Energy from waste technology works in a similar way to conventional coal or gas combustion, where steam is generated from heat and directed into a turbine to produce electricity. However, ERFs use non-recyclable waste as their fuel source instead of using fossil fuels. In fact, the same energy output can be sourced from three tonnes of waste for each tonne of coal, thereby reducing our reliance on fossil fuels and the amount of waste sent to landfill.

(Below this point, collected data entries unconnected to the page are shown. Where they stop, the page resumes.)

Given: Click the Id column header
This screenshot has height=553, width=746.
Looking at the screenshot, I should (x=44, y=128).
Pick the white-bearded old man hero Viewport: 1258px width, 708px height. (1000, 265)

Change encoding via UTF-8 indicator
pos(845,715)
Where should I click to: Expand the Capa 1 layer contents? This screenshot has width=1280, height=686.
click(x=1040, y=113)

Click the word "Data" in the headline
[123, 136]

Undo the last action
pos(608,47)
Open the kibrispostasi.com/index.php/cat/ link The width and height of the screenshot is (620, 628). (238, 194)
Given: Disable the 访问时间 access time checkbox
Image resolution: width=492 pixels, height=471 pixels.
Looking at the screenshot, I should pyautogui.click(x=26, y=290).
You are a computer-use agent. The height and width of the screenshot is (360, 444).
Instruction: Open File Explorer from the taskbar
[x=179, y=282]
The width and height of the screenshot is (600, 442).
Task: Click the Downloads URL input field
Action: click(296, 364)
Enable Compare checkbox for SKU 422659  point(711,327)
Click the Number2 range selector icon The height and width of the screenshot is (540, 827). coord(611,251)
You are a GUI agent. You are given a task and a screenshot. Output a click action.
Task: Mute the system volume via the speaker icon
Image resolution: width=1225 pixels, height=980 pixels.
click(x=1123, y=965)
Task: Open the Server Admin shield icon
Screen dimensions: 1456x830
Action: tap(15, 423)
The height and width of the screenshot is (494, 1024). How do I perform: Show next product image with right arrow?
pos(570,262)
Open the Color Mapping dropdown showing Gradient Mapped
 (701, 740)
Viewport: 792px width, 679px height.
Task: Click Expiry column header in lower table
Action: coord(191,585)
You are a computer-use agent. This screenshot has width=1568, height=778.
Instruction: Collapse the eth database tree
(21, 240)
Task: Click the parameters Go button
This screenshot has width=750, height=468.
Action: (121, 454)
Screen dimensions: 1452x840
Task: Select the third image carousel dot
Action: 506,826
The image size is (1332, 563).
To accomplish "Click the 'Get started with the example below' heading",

When Veolia calculated the greenhouse gas impact of a potential energy recovery facility at our Woodlawn Eco Precinct, we found it could lead to 50% fewer emissions per year, compared to the ‘do-nothing’ scenario where waste continues to go to landfill and the same quantity of electricity is generated at coal fired power stations. The impact would save approximately 74,000 tonnes of greenhouse gases per year, which is the equivalent emissions of taking around 32,400 cars off the road in Australia.

In the coming few years, Veolia will open Australia’s first ERFs. These projects represent a significant investment in the development of clean, renewable energy and the reduction of Australia’s greenhouse gas emissions. By diverting waste from landfill Veolia is helping to create a more sustainable future for Australia.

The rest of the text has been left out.